In early October the European Commission published proposals for an Optional Common Sales Law (CSL). The law follows about 10 years of discussion, with most of the work being done in the past 18 months since the appointment of Viviane Reding as the EU commissioner for justice.
The CSL is a single European contract law (see column). For the first time ever in EU legal history the law is optional. As a regulation, rather than a directive, EU member states will not have to implement it and users will not be forced to use it.
The proposals are mainly aimed at small and medium enterprises and the customers they are selling goods to. Currently, businesses are most likely to choose their own national law as the governing contract law - but this, according to the Commission, makes it difficult to trade cross-border within the EU. The Commission hopes that a single law would enhance consumer protection, helping reduce costs for businesses and prices for customers.

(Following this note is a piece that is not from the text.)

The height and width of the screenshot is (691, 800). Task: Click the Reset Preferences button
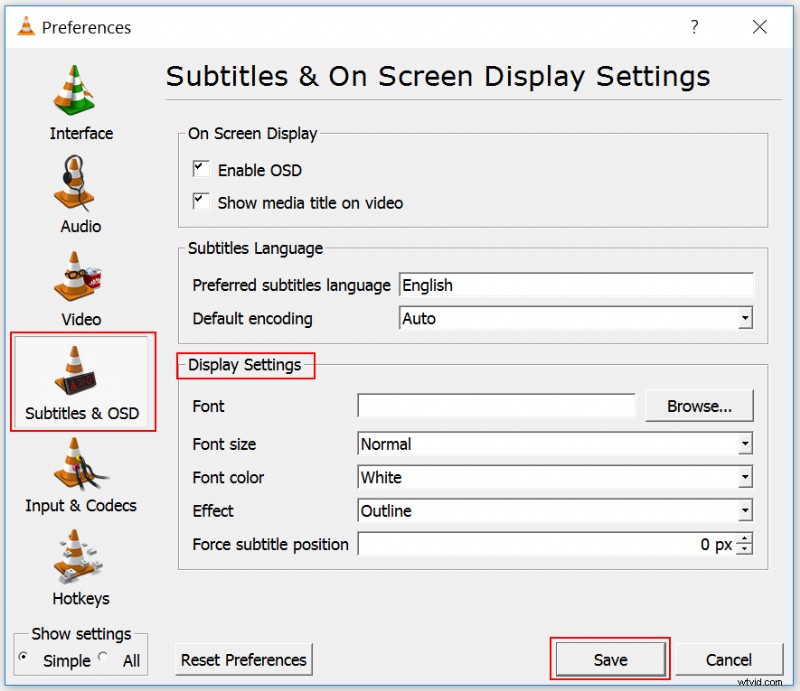(x=243, y=660)
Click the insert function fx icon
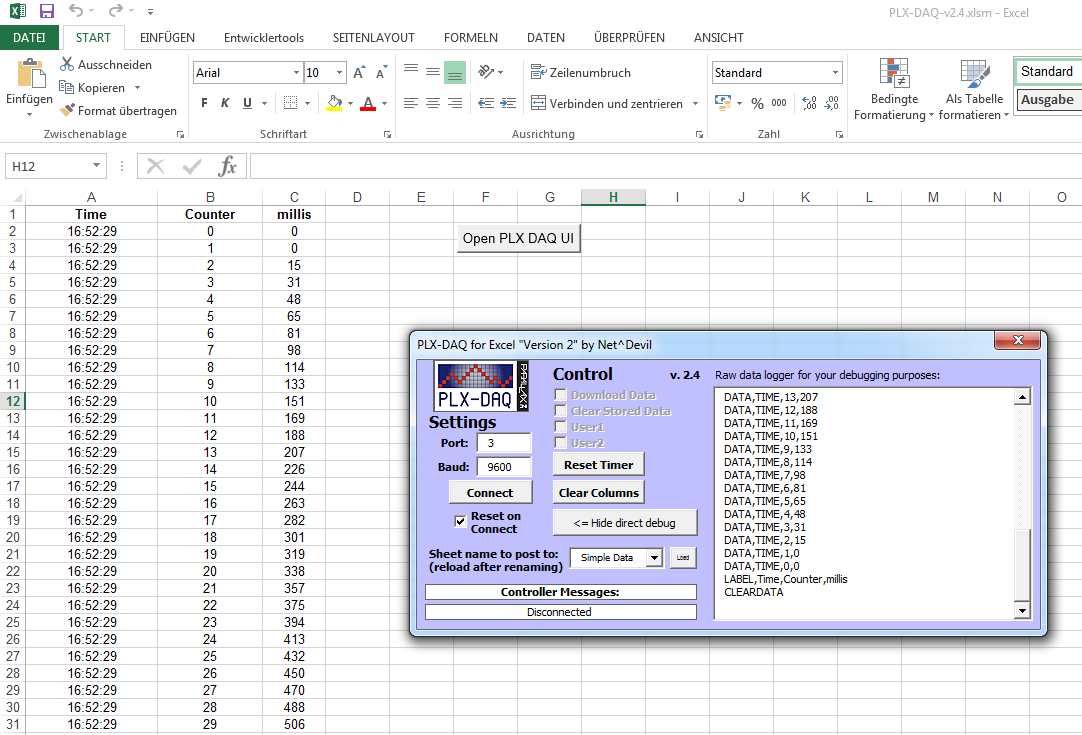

Larger businesses would be able to use the law in business-to-business transactions with small and medium enterprises.
The Commission’s recent Green Paper was embraced by the European Parliament, which voted by a four-fifths majority in favour of the CSL as an optional instrument.
However, the proposals have not met with universal approval. While the Commission is strongly pushing the consumer protection line, many consumer groups are opposed to the law as they believe businesses will naturally gravitate towards the legal option that provides the least protection for consumers.
Many large law firms are also opposed, as is the Law Society of England and Wales. They point out that the new law would have no case law or jurisprudence to back it up, and enforcing the regulation evenly across the EU’s 27 member states would prove costly and difficult. Although the Commission is suggesting lawyers and judges could be trained, the mixture of civil and common law in the CSL could also prove confusing, some suggest.
The timeline to complete the CSL is aggressive - Reding wants it to be introduced by January 2013. Despite the opposition it is likely that the law will be adopted by the EU. The question then is how popular it will actually prove with businesses, and whether it is possible to try and further harmonise EU legislation in an optional way.